The New York Times had an article on the difficulties that the public has to understand complex policy proposals – I’m Right (For Some Reason). The points in the article relate directly to the research I’ve been doing at Liverpool on the IMPACT Project, for we decompose a policy proposal into its constituent parts for examination and improved understanding. See our tool live: Structured Consultation Tool
Policy proposals are often presented in an encapsulated form (a sound bite). And those receiving it presume that they understand it, the illusion of explanatory depth discussed in a recent article by Frank Keil (a psychology professor at Cornell when and where I was a Linguistics PhD student). This is the illusion where people believe they understand a complex phenomena with greater precision, coherence, and depth than they actually do; they overestimate their understanding. To philosophers, this is hardly a new phenomena, but showing it experimentally is a new result.

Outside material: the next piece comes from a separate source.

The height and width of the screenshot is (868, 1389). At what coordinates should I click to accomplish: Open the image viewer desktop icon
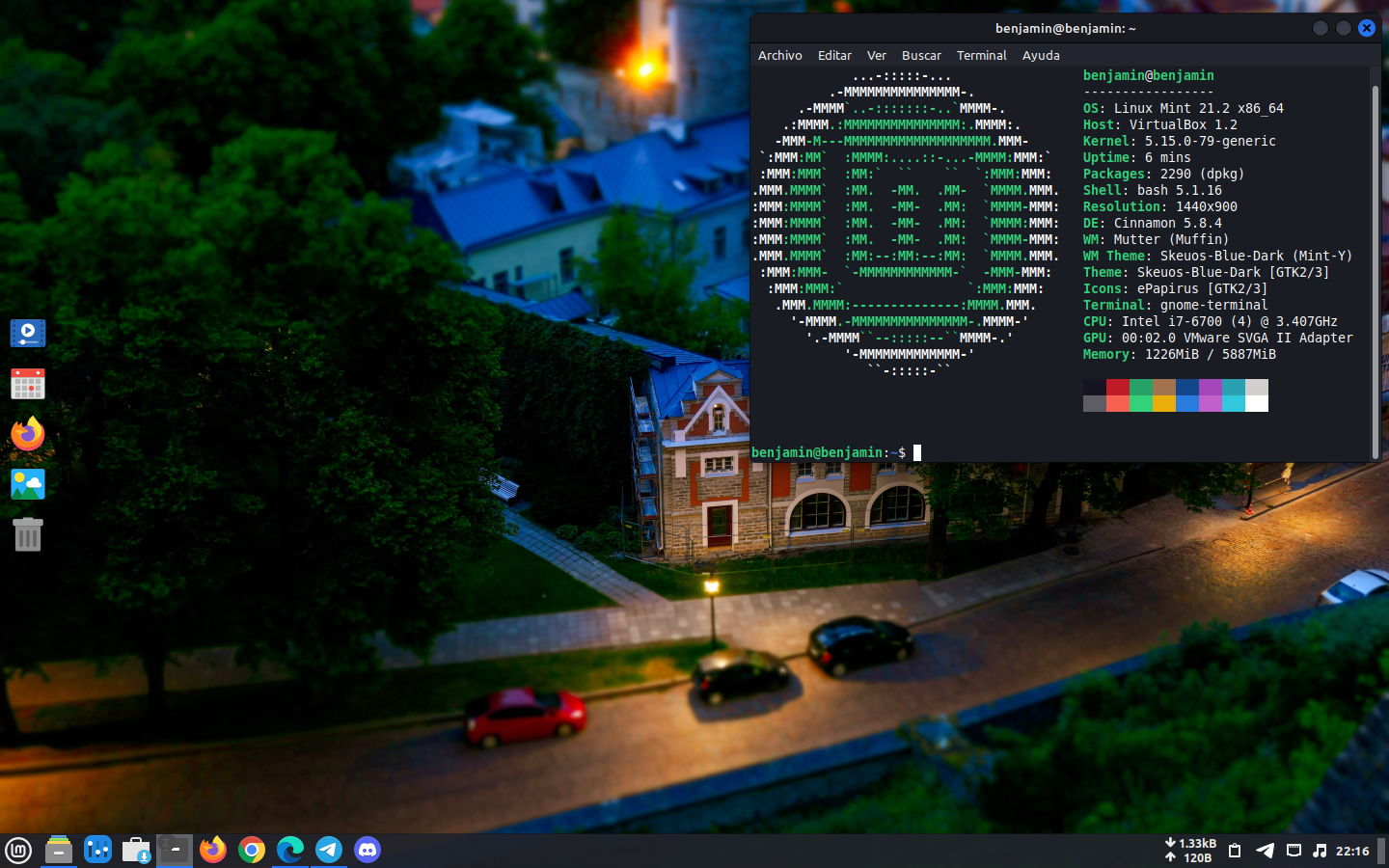(28, 484)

In research about public policy, the NY Times authors, Sloman and Fernbach, describe experiments where people state a position and then had to justify it. The results showed that participants softened their views as a result, for their efforts to justify it highlighted the limits of their understanding. Rather than statements of policy proposals, they suggest:
Instead, we voters need to be more mindful that issues are complicated and challenge ourselves to break down the policy proposals on both sides into their component parts. We have to then imagine how these ideas would work in the real world — and then make a choice: to either moderate our positions on policies we don’t really understand, as research suggests we will, or try to improve our understanding.
Breaking down policy proposals into component parts for further investigation and understanding is exactly what we’ve been doing in the IMPACT Project.
This article and the references to further literature are not only intrinsically interesting, but they also give me additional ways of thinking about these issues and an evaluative paradigm for our tools.